Our team

  • Michel Chikwanine

    A former child soldier, Michel Chikwanine has already endured and overcome unimaginable pain and struggles. His passion and belief in the possibility for change makes him a truly remarkable individual and humanitarian.

    Born in the Democratic Republic of Congo, Michel grew up amid the terror of the Great War of Africa. He witnessed the torture of his father, who was singled out for his political beliefs, the rape of his mother and endured torture of his own. Much of Michel’s childhood was ravaged by the death and decay of a war that claimed the lives of 5.8 million people, his father included.

    Forced to leave his home as a refugee at the age of 11, Michel has since travelled to many African countries, witnessing first-hand the problems facing the developing world, but also the beauty of the communities and people who live there.

    Today, Michel is an accomplished motivational speaker, addressing audiences across North America. He has spoken to over 100,000 people and has shared the stage with such speakers as Craig and Marc Kielburger, founders of Free The Children, Dr. Jane Goodall, Robert F. Kennedy Jr., Mia Farrow and former Prime Minister Paul Martin just to name a few. He was also a speaker on Oprah’s O Ambassadors Roots of Action speaking tour, largely reaching students at resource-poor schools. Sharing his personal story, Michel has captured the attention of national media, including CBC, CTV and major daily newspapers as he inspires people to believe in their ability to create change. Michel leaves audiences with a new perspective on life, a sense of hope through social responsibility and a desire for change.

  • Nigel Fisher, O.C., O.Ont., M.S.C., LL.D (Hon)

    Nigel Fisher, O.C., O.Ont., M.S.C., LL.D (Hon) has worked for over three decades with the United Nations in 15 countries: with UNICEF for over two decades in Asia, Africa and the Middle East, with which he specialized in the protection of children affected by armed conflict; with the UN Department of Peacekeeping at the rank of Assistant Secretary-General and was responsible for humanitarian recovery operations, both in Afghanistan after the fall of the Taliban and most recently in Haiti, following the January 2010 earthquake; as Executive Director of the United Nations Office for Project Services; and currently with the UN Office for the Coordination of Humanitarian Affairs, as Regional Humanitarian Coordinator for the Syria crisis. He is also a former President and CEO of UNICEF Canada, was an adviser to a past Foreign Minister of Canada on children and armed conflict and was Deputy Executive Secretary of the first World Conference on Education for All.
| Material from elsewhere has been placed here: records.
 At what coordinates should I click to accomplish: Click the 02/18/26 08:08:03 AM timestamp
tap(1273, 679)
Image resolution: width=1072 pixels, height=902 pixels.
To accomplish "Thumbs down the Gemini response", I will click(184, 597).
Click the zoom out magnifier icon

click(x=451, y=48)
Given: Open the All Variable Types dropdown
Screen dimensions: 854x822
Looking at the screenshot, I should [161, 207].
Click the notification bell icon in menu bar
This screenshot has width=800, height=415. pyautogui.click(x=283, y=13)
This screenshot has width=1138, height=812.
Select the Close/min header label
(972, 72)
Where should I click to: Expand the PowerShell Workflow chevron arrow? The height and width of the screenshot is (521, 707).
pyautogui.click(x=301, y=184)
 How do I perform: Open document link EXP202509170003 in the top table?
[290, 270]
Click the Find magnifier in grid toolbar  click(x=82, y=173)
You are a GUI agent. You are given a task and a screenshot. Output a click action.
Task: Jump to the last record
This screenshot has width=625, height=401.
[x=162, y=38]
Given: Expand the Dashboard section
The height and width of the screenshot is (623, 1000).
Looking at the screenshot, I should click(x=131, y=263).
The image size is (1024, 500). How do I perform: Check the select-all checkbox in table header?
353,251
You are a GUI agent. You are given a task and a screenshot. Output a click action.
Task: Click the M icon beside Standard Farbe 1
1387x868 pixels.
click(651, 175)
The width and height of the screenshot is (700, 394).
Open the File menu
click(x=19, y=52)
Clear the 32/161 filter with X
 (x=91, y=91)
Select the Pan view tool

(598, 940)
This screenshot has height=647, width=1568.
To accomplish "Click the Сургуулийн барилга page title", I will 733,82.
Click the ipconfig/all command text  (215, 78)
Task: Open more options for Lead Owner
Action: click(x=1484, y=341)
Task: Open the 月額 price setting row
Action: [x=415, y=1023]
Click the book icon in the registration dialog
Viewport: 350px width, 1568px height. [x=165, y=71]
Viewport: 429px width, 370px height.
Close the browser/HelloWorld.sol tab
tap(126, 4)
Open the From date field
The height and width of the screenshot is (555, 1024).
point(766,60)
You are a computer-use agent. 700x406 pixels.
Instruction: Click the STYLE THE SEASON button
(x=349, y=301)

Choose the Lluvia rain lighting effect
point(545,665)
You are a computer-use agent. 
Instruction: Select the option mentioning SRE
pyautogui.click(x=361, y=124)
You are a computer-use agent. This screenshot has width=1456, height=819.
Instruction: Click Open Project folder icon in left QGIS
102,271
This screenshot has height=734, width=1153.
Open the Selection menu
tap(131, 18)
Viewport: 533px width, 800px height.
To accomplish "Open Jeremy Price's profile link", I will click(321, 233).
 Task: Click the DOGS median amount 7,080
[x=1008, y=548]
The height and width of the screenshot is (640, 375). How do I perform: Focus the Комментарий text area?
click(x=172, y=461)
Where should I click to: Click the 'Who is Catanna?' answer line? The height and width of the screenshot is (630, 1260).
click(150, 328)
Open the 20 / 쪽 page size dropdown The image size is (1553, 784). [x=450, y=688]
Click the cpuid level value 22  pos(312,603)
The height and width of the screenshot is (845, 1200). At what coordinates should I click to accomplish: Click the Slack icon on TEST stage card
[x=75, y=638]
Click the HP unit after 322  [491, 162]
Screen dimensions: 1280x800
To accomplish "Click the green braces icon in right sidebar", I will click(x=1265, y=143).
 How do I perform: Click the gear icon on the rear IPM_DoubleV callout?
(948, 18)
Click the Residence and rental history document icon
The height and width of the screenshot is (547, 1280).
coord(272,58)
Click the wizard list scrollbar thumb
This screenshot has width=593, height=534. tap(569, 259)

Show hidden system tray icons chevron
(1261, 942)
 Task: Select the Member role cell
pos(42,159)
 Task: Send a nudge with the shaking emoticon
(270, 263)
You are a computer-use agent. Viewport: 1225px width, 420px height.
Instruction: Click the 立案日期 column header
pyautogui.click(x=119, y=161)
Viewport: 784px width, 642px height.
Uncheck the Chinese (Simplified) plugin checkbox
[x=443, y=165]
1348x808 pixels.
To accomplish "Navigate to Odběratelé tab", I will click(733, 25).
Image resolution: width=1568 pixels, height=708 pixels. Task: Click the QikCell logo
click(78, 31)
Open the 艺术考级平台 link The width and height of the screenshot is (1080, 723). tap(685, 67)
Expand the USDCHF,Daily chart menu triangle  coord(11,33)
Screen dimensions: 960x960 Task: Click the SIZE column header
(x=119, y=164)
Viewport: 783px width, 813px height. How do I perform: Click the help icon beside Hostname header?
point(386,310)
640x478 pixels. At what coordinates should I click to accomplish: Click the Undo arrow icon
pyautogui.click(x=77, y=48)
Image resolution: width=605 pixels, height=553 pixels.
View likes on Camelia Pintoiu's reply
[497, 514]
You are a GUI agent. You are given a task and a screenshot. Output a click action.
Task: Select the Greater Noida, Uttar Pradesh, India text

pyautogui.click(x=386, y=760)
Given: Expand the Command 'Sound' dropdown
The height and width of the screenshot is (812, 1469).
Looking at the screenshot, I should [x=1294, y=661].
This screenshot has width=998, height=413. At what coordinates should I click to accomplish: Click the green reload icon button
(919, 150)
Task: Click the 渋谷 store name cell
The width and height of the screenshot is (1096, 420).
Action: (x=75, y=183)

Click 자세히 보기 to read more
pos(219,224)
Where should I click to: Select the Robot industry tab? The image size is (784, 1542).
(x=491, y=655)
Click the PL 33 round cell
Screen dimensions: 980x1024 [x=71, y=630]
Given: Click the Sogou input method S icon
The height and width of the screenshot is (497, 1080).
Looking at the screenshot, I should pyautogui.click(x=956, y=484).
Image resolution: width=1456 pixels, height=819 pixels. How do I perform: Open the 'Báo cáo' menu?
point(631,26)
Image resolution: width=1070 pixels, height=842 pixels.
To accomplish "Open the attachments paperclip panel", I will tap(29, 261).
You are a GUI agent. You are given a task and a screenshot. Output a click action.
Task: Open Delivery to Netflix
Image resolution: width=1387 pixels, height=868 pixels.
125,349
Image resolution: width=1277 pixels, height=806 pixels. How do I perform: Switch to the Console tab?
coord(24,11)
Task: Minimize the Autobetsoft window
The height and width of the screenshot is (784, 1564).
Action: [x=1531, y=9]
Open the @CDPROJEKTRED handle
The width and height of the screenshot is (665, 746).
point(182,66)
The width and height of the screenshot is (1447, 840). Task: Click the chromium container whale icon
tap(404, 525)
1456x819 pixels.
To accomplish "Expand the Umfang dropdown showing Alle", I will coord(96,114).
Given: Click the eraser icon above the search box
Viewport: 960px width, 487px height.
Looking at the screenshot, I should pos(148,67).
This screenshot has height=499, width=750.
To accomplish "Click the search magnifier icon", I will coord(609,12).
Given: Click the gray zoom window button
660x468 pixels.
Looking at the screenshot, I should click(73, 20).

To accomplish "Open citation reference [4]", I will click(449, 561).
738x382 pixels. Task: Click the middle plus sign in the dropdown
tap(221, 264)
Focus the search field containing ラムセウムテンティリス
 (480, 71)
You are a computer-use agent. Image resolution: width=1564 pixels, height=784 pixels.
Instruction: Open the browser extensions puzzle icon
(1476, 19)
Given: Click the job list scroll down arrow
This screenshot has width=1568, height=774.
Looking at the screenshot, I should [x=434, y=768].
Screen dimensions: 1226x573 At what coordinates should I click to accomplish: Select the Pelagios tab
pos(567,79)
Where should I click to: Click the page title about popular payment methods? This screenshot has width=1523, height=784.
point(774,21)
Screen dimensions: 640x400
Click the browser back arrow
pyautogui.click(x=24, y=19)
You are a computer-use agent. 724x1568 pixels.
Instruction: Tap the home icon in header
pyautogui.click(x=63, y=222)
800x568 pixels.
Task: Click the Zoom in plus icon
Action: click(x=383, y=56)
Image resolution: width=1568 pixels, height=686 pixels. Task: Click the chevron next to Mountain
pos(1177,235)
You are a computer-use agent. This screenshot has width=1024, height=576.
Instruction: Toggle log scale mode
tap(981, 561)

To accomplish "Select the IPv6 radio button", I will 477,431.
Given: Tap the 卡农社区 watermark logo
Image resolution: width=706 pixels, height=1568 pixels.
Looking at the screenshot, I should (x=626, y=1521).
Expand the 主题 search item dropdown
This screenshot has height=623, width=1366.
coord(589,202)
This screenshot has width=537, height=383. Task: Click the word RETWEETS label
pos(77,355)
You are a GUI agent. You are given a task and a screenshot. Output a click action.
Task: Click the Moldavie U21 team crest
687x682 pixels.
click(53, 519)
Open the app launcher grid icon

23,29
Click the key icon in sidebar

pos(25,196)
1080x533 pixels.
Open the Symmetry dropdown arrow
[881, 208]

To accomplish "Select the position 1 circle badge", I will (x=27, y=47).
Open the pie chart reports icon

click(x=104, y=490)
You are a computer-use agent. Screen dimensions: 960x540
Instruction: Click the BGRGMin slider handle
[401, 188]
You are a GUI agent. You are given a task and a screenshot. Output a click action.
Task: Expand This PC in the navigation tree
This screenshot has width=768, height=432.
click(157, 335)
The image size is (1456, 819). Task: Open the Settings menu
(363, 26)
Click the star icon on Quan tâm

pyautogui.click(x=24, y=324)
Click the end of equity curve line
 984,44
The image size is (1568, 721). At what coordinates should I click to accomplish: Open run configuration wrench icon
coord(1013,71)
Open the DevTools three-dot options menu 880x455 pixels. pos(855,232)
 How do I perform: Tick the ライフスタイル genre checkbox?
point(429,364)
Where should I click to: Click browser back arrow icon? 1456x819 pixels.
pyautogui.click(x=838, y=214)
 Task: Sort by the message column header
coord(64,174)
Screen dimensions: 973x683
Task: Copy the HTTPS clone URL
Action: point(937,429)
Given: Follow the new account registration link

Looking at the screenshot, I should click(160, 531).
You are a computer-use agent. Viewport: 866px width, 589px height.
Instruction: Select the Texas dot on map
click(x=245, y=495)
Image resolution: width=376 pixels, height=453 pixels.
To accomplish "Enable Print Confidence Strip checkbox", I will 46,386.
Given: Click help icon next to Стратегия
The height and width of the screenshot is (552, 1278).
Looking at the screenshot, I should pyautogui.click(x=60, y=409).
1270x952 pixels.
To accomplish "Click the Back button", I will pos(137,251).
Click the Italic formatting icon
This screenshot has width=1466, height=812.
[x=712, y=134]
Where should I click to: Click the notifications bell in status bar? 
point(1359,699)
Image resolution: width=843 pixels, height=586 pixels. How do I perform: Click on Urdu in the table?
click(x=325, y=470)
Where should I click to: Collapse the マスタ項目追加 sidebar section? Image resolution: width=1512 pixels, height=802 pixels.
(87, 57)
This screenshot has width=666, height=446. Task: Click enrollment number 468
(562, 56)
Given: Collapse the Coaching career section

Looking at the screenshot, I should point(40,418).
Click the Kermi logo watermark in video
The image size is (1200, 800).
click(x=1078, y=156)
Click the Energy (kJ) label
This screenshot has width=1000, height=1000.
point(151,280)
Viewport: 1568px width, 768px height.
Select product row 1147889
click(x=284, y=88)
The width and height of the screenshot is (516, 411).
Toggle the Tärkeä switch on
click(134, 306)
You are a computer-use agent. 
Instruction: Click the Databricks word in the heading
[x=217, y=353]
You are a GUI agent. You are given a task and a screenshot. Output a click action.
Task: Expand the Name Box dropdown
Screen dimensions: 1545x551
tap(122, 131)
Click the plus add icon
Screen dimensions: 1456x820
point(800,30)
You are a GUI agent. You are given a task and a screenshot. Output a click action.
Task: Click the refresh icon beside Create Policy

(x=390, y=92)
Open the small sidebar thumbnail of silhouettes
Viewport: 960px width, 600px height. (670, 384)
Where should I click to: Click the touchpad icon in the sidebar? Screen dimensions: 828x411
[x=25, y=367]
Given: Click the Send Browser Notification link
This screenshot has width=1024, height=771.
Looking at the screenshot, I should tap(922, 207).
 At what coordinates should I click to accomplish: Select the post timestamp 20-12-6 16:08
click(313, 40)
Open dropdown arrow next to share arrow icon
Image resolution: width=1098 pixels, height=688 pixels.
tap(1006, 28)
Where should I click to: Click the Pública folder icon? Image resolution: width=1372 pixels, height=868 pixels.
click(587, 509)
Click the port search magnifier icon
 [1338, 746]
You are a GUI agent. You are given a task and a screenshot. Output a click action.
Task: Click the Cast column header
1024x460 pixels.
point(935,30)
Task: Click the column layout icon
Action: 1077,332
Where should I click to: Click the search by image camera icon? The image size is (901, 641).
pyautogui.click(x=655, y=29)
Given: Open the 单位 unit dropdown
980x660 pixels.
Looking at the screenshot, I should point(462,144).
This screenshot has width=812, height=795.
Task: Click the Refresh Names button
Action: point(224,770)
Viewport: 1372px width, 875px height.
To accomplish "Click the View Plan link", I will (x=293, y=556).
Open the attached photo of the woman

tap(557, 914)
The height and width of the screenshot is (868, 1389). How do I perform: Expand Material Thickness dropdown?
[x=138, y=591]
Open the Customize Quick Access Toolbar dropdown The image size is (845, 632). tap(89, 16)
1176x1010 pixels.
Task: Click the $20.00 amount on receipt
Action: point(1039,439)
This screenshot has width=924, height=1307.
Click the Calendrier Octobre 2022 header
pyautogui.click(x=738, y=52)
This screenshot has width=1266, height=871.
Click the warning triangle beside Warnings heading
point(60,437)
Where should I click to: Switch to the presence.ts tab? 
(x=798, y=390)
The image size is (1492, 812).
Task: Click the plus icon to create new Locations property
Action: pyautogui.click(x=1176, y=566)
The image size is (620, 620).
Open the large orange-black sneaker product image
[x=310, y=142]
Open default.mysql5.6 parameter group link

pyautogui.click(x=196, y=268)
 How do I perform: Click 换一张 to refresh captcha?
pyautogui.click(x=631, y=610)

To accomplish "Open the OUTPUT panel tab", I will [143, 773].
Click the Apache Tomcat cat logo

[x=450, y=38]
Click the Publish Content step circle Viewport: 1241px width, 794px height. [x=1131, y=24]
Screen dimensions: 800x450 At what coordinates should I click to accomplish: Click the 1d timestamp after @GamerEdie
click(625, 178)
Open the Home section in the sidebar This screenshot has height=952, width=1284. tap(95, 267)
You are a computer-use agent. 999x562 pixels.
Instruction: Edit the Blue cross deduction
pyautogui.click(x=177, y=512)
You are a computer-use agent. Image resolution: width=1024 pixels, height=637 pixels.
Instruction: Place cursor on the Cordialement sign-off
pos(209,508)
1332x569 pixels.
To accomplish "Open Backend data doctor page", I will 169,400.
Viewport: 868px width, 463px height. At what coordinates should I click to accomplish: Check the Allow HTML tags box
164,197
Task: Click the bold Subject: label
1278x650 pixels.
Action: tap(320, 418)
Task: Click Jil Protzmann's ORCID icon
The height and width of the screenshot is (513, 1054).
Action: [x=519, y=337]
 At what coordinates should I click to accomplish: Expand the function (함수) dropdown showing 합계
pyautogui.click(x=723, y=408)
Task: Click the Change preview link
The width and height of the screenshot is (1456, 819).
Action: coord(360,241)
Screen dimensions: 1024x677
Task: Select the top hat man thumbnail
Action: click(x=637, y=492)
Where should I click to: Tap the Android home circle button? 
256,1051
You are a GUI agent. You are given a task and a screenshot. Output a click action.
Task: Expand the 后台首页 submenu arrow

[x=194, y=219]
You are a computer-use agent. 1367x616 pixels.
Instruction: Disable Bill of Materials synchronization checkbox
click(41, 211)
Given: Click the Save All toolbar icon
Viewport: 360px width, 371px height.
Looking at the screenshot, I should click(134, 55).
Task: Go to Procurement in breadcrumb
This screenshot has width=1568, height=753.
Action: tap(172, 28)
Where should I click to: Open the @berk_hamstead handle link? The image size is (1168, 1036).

    Dr. Fisher’s career has been predominantly in conflict- and crisis-affected countries. In addition to Afghanistan, Haiti and his current functions related to the Syria crisis, he was UNICEF’s Special Representative for Rwanda and the Great Lakes region of Central Africa in the immediate aftermath of the Rwandan genocide in 1994. He led UNICEF’s response to the first Gulf War in the Middle East, moving to Northern Iraq after the war to restart UNICEF operations there. He likewise led UNICEF’s cross-border operations for Afghanistan in the immediate aftermath of 9/11, until joining the UN peacekeeping mission there in early 2002. He has also been UNICEF’s Director of Emergency Operations and Regional Director for South Asia.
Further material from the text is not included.